* [Exercise goal]
Below are records; reproduce exactly the lines from the first through the one containing "[Search] (235, 16)".

* [Provided entries]
>>
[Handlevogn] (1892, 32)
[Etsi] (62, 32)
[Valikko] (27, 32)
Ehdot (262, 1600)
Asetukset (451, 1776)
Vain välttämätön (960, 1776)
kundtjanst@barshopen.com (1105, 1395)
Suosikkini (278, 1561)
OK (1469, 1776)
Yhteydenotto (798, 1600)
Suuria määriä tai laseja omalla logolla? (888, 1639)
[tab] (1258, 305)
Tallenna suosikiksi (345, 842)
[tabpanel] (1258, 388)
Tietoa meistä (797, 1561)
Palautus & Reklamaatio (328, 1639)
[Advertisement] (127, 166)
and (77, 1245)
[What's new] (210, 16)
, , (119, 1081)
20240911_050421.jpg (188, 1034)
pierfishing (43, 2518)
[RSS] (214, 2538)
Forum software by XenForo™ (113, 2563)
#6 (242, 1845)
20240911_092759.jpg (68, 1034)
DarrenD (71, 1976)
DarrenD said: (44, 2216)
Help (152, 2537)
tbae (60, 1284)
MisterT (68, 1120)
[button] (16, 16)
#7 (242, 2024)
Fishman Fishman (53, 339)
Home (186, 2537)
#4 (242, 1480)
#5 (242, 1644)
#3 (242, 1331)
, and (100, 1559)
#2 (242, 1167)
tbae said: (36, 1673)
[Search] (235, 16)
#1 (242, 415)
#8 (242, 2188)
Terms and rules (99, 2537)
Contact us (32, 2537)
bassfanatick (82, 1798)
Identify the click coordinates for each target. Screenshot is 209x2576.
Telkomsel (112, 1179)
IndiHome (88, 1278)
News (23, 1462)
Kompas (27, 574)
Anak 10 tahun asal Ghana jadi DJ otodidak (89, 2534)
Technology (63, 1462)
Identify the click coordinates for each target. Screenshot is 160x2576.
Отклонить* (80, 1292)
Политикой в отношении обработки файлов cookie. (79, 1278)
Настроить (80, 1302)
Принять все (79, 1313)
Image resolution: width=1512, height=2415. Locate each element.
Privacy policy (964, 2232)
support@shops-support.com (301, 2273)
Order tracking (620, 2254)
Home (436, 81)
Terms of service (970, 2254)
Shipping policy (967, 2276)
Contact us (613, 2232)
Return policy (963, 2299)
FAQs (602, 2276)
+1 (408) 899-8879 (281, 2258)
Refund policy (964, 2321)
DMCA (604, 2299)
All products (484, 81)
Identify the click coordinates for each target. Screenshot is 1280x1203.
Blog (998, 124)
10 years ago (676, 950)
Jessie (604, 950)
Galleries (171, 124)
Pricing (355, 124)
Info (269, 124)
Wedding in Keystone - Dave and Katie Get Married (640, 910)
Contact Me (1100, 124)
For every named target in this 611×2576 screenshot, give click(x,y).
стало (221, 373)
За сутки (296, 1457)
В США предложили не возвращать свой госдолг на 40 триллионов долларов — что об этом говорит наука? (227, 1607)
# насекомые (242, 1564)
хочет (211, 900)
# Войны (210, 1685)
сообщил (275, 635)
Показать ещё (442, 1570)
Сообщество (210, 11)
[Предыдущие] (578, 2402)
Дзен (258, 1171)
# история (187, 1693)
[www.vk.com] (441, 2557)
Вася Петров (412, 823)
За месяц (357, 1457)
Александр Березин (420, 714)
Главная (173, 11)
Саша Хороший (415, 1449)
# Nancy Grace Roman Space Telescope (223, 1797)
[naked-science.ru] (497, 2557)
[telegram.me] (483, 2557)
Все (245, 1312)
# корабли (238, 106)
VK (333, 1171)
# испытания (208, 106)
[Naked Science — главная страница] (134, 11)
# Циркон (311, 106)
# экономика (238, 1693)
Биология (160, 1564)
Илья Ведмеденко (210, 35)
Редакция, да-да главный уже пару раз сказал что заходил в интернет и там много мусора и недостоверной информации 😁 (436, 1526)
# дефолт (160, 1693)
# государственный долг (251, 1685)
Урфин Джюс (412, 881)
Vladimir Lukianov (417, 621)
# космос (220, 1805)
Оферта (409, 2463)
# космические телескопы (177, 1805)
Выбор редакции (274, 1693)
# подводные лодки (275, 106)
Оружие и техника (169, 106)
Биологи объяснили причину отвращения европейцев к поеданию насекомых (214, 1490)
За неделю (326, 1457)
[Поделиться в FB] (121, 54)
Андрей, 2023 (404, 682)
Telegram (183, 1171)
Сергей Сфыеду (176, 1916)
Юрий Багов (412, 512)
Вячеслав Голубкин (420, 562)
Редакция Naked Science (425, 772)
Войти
<<
* [Response to this exercise]
[Handlevogn] (1892, 32)
[Etsi] (62, 32)
[Valikko] (27, 32)
Ehdot (262, 1600)
Asetukset (451, 1776)
Vain välttämätön (960, 1776)
kundtjanst@barshopen.com (1105, 1395)
Suosikkini (278, 1561)
OK (1469, 1776)
Yhteydenotto (798, 1600)
Suuria määriä tai laseja omalla logolla? (888, 1639)
[tab] (1258, 305)
Tallenna suosikiksi (345, 842)
[tabpanel] (1258, 388)
Tietoa meistä (797, 1561)
Palautus & Reklamaatio (328, 1639)
[Advertisement] (127, 166)
and (77, 1245)
[What's new] (210, 16)
, , (119, 1081)
20240911_050421.jpg (188, 1034)
pierfishing (43, 2518)
[RSS] (214, 2538)
Forum software by XenForo™ (113, 2563)
#6 (242, 1845)
20240911_092759.jpg (68, 1034)
DarrenD (71, 1976)
DarrenD said: (44, 2216)
Help (152, 2537)
tbae (60, 1284)
MisterT (68, 1120)
[button] (16, 16)
#7 (242, 2024)
Fishman Fishman (53, 339)
Home (186, 2537)
#4 (242, 1480)
#5 (242, 1644)
#3 (242, 1331)
, and (100, 1559)
#2 (242, 1167)
tbae said: (36, 1673)
[Search] (235, 16)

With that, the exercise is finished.